Instructions for the task: Repeat exactly the line containing "1120x1079 pixels." and every line after it in the entries, and nothing besides.

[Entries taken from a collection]

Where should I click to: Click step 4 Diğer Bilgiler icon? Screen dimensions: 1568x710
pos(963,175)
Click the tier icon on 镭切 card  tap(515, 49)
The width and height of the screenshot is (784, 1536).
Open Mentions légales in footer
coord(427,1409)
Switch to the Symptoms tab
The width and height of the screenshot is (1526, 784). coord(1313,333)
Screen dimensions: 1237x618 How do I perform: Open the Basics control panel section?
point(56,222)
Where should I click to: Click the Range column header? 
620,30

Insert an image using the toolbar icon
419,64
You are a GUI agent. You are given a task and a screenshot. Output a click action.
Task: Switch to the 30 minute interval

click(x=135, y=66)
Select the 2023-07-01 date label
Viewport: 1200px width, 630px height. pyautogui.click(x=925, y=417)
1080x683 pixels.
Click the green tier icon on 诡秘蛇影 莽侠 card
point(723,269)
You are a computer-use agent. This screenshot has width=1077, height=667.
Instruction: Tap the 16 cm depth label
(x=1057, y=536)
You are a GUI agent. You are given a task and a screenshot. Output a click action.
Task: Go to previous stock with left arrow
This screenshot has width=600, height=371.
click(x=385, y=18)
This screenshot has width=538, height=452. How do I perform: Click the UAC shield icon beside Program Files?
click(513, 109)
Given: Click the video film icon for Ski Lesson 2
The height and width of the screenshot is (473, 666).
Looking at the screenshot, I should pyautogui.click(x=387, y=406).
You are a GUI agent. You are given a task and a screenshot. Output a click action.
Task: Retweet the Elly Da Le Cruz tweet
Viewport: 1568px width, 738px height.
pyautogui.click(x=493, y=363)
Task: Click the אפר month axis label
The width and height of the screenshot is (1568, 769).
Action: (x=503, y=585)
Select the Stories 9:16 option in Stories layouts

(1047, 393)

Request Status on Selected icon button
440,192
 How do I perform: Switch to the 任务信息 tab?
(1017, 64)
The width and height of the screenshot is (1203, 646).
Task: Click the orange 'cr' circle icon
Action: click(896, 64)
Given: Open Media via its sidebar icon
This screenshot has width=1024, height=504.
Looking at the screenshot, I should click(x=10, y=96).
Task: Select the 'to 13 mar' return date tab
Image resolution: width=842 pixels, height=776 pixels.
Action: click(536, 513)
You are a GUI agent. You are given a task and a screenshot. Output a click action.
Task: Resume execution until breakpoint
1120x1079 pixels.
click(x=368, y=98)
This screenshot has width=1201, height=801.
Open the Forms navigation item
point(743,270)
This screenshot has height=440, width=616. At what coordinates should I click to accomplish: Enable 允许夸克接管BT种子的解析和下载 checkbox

Answer to the problem:
1120x1079 pixels.
click(x=368, y=98)
This screenshot has width=1201, height=801.
Open the Forms navigation item
point(743,270)
This screenshot has height=440, width=616. At what coordinates should I click to accomplish: Enable 允许夸克接管BT种子的解析和下载 checkbox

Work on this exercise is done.